Dwight D. Eisenhower photo

Remarks to a Group of Young Republicans.

June 06, 1956

I HAVE HEARD it said by older people that every time they run into a bunch of young ones, they say, "Doesn't that make you feel old?"

Well, it doesn't me. I get so much fun out of seeing young people and believing in young people that I think it takes the years off me. I get a big lift. So the first chore I want to perform this morning is: Thank you for coming. You have done a lot for me. I mean coming over here to the White House and giving Mrs. Eisenhower and me a chance to say good morning and hello.

The satisfaction, of course, that I feel is not limited merely to a personal one. By joining the Young Republicans, you show a determination early to take seriously the duties of a citizen in a free country, to perform them, and to help others perform them. I think it is one of the priceless privileges of free government. Those of you who have happened to travel abroad, where conditions are very much different, will know exactly what I mean.

I not long ago saw a group of Freedoms Foundation leaders-from Valley Forge. They are getting the Boy Scouts, I notice, again this year, as they did in 1952, to canvass every home and to make sure that everybody votes.

Now of course, you and I hope they vote properly; that is, Republican. But above all--vote.

It is trite to say that the world is in a crisis, we are going through new problems. When the day comes and you are standing in some such spot and talking to people forty or fifty years your junior, you will say, "You are facing newer and more severe problems than the world has ever known." That has been so since the world began, and it will continue.

But problems, all problems, tend to disappear in front of an earnest search for the truth and the application of the truth to the problems of the day according to a given group of sound principles.

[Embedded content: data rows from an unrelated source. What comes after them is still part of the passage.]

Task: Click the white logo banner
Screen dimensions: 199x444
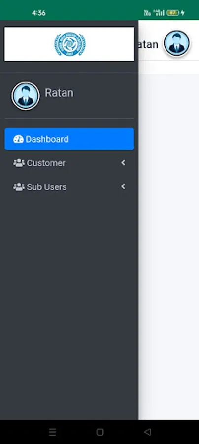Action: [x=69, y=44]
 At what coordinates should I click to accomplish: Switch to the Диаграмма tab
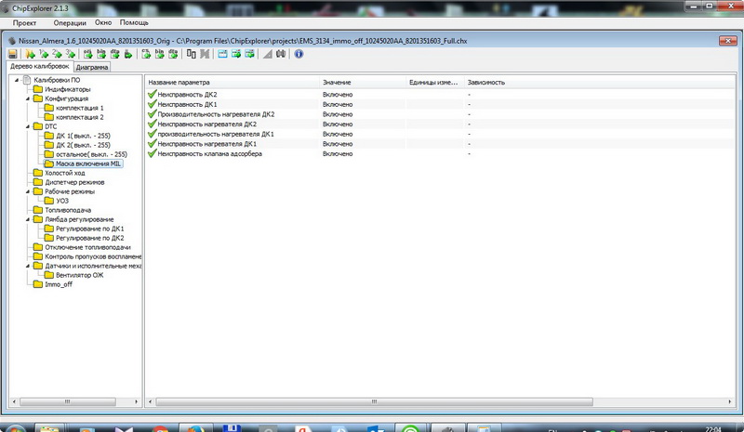(x=93, y=68)
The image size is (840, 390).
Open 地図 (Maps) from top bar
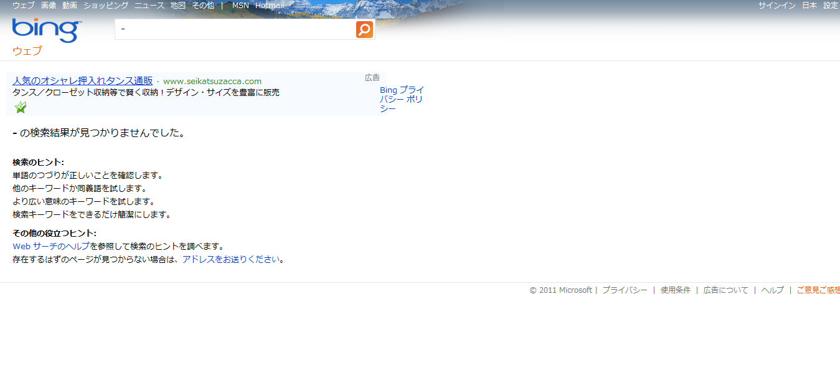178,5
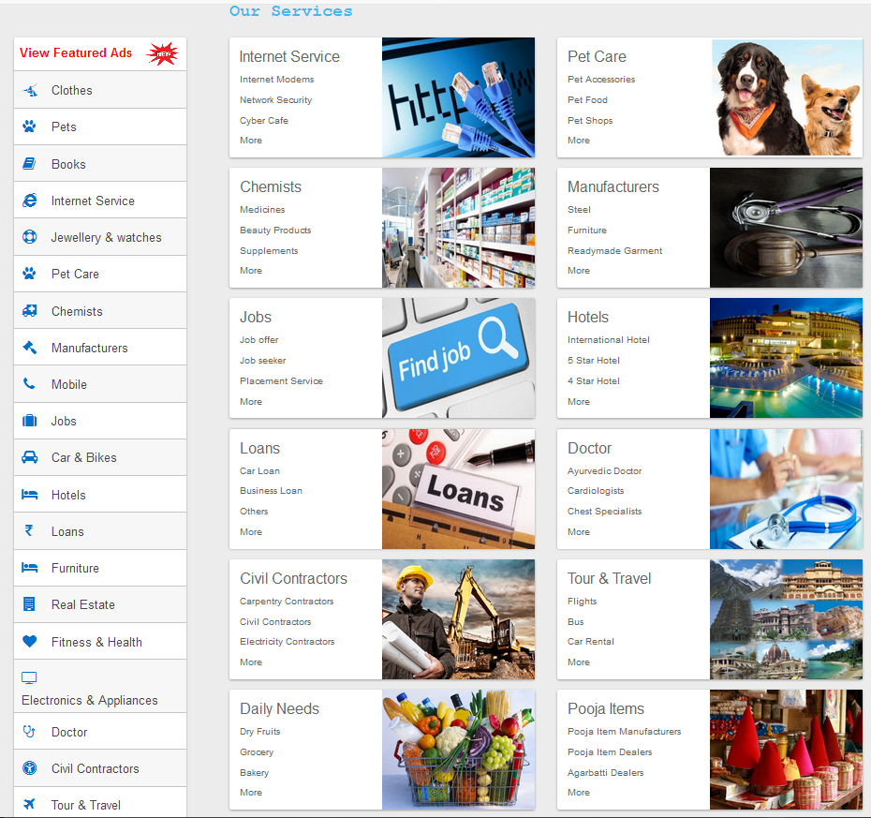
Task: Open the Car & Bikes category
Action: pyautogui.click(x=83, y=458)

A political party is a group of people who are dedicated to common principles of a political and economic nature. If they are not that, they are merely an organization for seizure of power. And I know one thing: the young folks are not interested in that. They are interested in ideals, what this world is going to be in which they have to live, and doing something about it.

Incidentally, let me digress for a moment--I used the expression "in which you have to live." If I have any one single bit of philosophy, it is "in which you will be happy to live." Everybody ought to be happy every day. If you don't have some fun every day, that day is wasted. You have got a long time on this earth, and if you will meet your problems as they come up and get the satisfaction of a job well done--play hard--have fun doing it--be true to your friends--stick with them--despise wickedness and dictatorship and the oppressors of humans, I think you will have a lot of fun every single day. And that is what it ought to be--life ought to be an accumulation of those happy days.

This morning--I am roaming around here--I hope you don't mind--just talking--this morning happens to be the anniversary of a day that was the most tense in my life. This morning twelve years ago hundreds of vessels went across the English Channel and toward a destiny that was certainly uncertain at the moment.

Now, even that day had some enjoyment, because we were certain that that great force was bound together by a common belief in the dignity and the freedom of men. It was doing its job to eliminate tyranny from the earth, and in the main, and in spite of all of the plays that you see written about the horrors of war, they went willingly because they believed.

Now I think in a lesser sense, what we are talking about in a political party is: how much do we believe? And I think in that is the success or the failure of that party. How much do you believe in it; what it is trying to do; indeed, how much do we believe it is your duty to come and help make the policies that that party follows. You people are showing that you are doing these things.

All of this is merely my effort to say how proud I am of you, how much I believe in you, how much I hope we get to associate together in every possible way. I would like to spend an afternoon at one of your meetings.

But to each of you, good luck. Thanks for coming and let's remember: Let's help the Boy Scouts get out the vote. What do you say?

Note: The President spoke to a group selected to attend the second leadership training school, held in Washington under the auspices of the Republican National Committee, and jointly sponsored by the Young Republican Federation and the District of Columbia Young Republicans.